Aufgaben |
• 1. Zählen Sie die Vornamen der vier Bewohner auf, die in der Romanbesprechung vorkommen.
• 2. Prüfen Sie, ob die folgenden Aussagen mit der Romanbesprechung übereinstimmen: (a) Die Autorin stellt eine einzige Hauptfigur in den Mittelpunkt. (b) Im Roman „Laufen“ bildeten Sprache und Handlung eine Einheit. (c) Jörgs innere Monologe gelten als Ausnahme.
• 3. Führen Sie die Romanbesprechung im Anschluss an ihren letzten Satz fort.

Textauszug |
Aber es bricht einem das Herz, wie er immer weniger er selbst ist.

Isabel Bogdan hat sich bewusst dafür entschieden, keinen der vier Bewohner zur Hauptfigur zu wählen. Stattdessen rücken alle abwechselnd in den Fokus des Betrachters. Dazu erhalten alle immer wieder „Solo-Kapitel“, in denen wir sozusagen in ihren Kopf, in ihre Gedankenwelt einsteigen. Leider ist da auch schon die erste Schwäche, die der Roman mit sich bringt: Wer Isabel Bogdans vorherigen Roman „Laufen“ gelesen hat, wird dieses Mal die Feinheit von Sprache und Rhythmus vermissen. Damals waren Sprache und Handlung – das Laufen der Protagonistin, die damit einen großen Verlust verarbeiten will – eine Einheit. Der innere Monolog folgte den wiederkehrenden, manchmal atemlosen Schritten der Läuferin. In „Wohnverwandtschaften“ ist diese Einheit leider nur selten zustande gekommen: Constanze, Murat, Anke und Jörg erzählen vor sich hin, wer sich wundert, sagt in Gedanken „Boah“ und „Oh“, wer sich anstrengt oder verletzt, denkt „Puh“ und „Autsch“. Wenn Murat zum Beispiel Fußball spielt, schießt ihm „Musste gerade an Constanze denken“ durch den Kopf. Oder „Puh, jetzt bin ich aber ein bisschen schnell gerannt gerade.“ Ein wenig fragt man sich: „Wem erzählen die das eigentlich?“, denn so richtige authentische Gedankenströme sind das eher nicht – aber auch keine direkten Leseransprachen. Eine Ausnahme sind dabei die inneren Monologe, die Jörg führt – denn hier werden auch im Sprachlichen die zunehmenden Gedächtnislücken und Wortfindungsschwierigkeiten deutlich.

Daten |
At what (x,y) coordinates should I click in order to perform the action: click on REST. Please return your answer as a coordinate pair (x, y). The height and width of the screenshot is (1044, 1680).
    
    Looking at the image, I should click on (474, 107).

Lösungen |
• 1. Constanze, Murat, Anke, Jörg

• 2.
(a) Nein: „keinen der vier Bewohner zur Hauptfigur zu wählen“
(b) Ja: „Damals waren Sprache und Handlung – das Laufen der Protagonistin, die damit einen großen Verlust verarbeiten will – eine Einheit.“
(c) Ja: „Eine Ausnahme sind dabei die inneren Monologe, die Jörg führt“

• 3.
Es gibt aber auch Gespräche in wechselnder Besetzung, die wie in einem Drehbuch mit verteilten Rollen wortwörtlich wiedergegeben werden. Hier stehen weniger die Mentalitäten und Charaktere der einzelnen WG’ler im Mittelpunkt als vielmehr das Zusammenspiel zwischen den Beteiligten. Im Podcast „Besser lesen mit dem Falter“ wird Isabel Bogdan gefragt, ob es Pläne dazu gibt, den Roman zu verfilmen oder als Theaterstück aufzuführen – ja, auf ein Theaterstück würde sie hoffen, hat Isabel Bogdan geantwortet. Man habe schließlich vier Figuren und benötige keine 1000 Kulissen, sondern hätte die WG und den Schrebergarten von Murat als Orte. Und sie hat Recht: Dafür würde sich die „Wohnverwandtschaften“ mit ihren so unterschiedlichen Charakteren und den Dialogen und Selbstgesprächen mehr als anbieten. Auf einer Bühne dargestellt, würde ein Theaterstück entstehen, dass die Zuschauer und -hörer definitiv mitnehmen würde.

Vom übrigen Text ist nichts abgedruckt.